Hi All,
This is a bit peculiar. But it’s been bugging me for some time now. Its nothing like I need to implement or need this, but just a concern to understand mail routing.
I was able to route email to
myname@gmail.cominternally back in Exchange 2003 to a mailbox hosted inside mydomain.com. I didn’t add the email domain to accepted domain as we say now.
As per the reading and available information from MS for Exchange 2013, it is possible to route emails only if we add the email domain to the accepted domains list.
Even the email policy will not let you save information if the domain is first not added in accepted domain.
If you delete an accepted domain that's used in an email address policy, the policy is no longer valid, and recipients with email addresses in that SMTP domain will be unable to send or receive email.
However adding
myname@gmail.comis allowed as an additional SMTP address to MAILBOX ENABLED local user (I’m not talking about external contact or Mail Enabled user here)
We typing
myname@gmail.comon new email GAL resolves it and lets me send email to the local user. (Even if I hide the user I believe it will work)
I’m trying to understand what is happening here and why it is accepting the email addressed to gmail.com(delivering it to local mailbox) instead of routing it out to internet.
Any reference to this in MS article.
Doing this in a accepted domain scenario makes sense, by how it works without the domain in accepted domain list works. How does categorizer works.
My Findings:
*The categorizer resolves the message sender by searching for the address in the ‘proxyAddresses’ attribute in Active Directory.
*The categorizer also resolves the message recipients by searching for the addresses in the ‘proxyAddresses’ attribute in Active Directory.
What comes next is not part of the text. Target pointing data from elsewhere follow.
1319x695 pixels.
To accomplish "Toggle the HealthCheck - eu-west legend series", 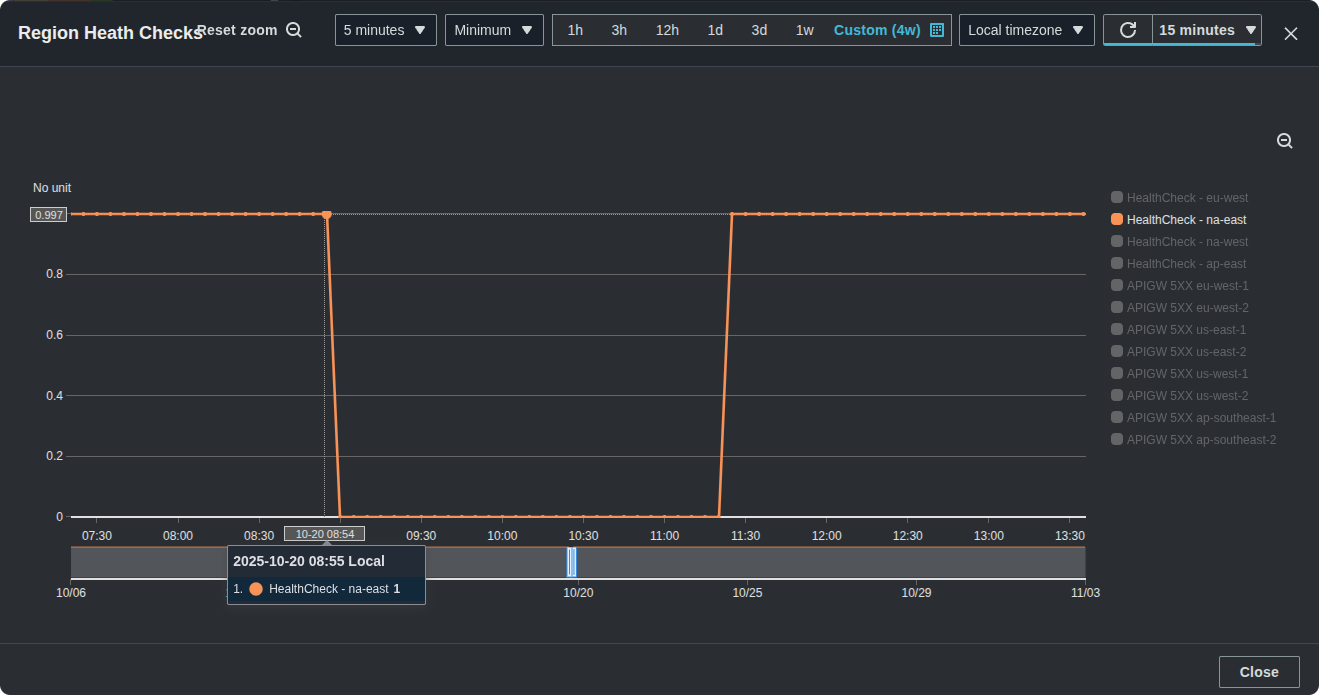I will (1179, 198).
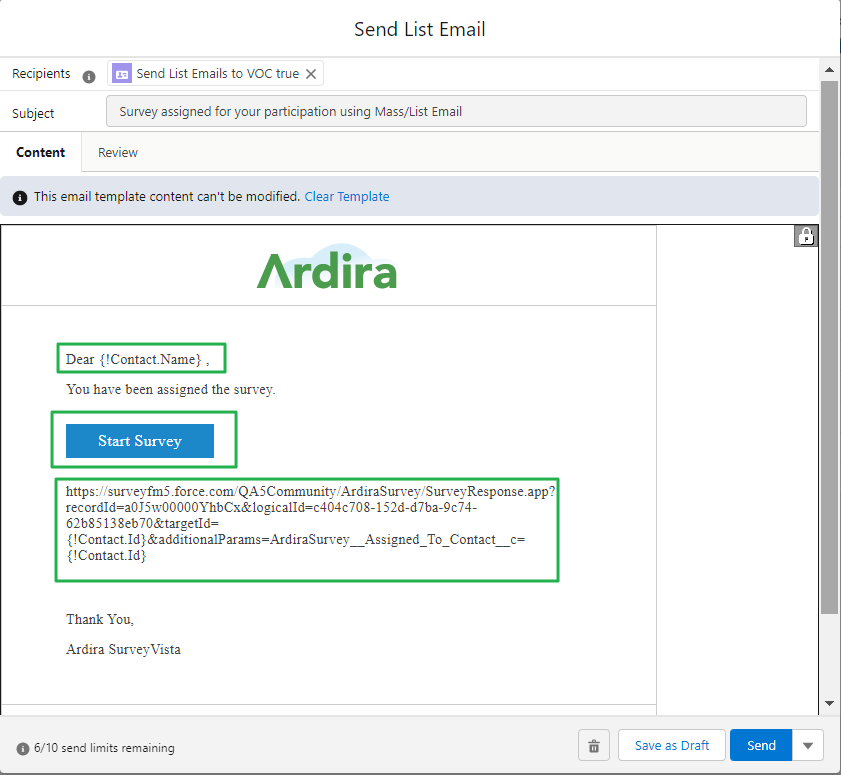Select the Content tab

(40, 152)
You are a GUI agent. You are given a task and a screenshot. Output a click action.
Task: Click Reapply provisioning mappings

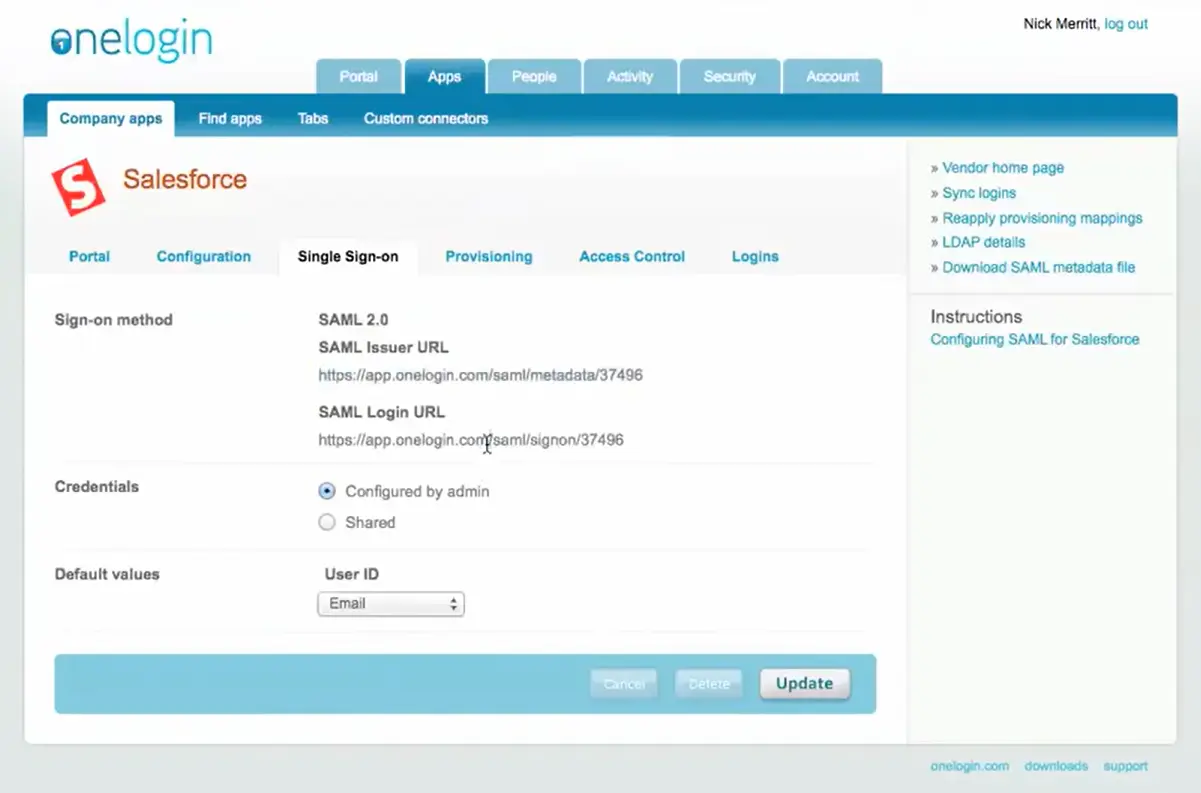coord(1042,217)
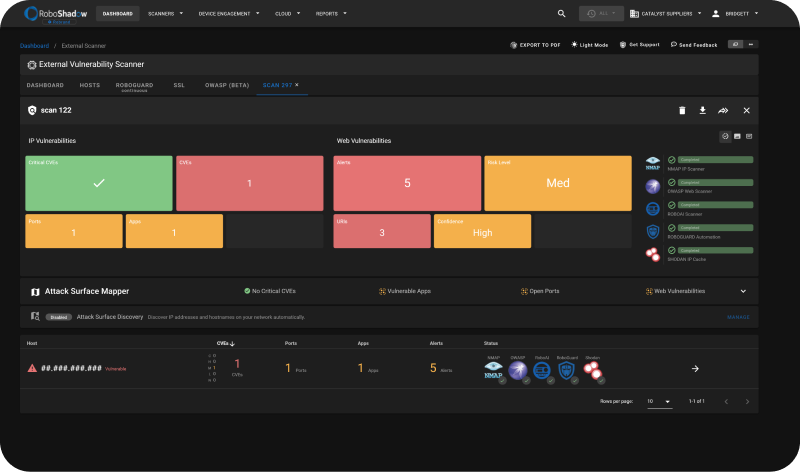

*The categorizer also checks to verify that the mail attribute exists in Active Directory, and stamps the mail attribute as the SMTP address.
*For local delivery, the categorizer marks the recipient as local by setting a per-recipient property on a message indicating the destination server for each recipient.
So,
Q:If we don’t have domain mentioned in accepted domain, is exchange going to accept email for it at all?
A: NO (Microsoft says)
What I think what MS means is Accepted Domain basically refers to emails coming from outside the exchange, which will not be accepted.
That would refer to the ‘SMTP Receive’ process of submission (
From SMTP Receive through a Receive connector). But internal would be process of submission (Through a transport agent and would bypass the Accepted Domain check.)
Let me know your views and test results if you happen to test it.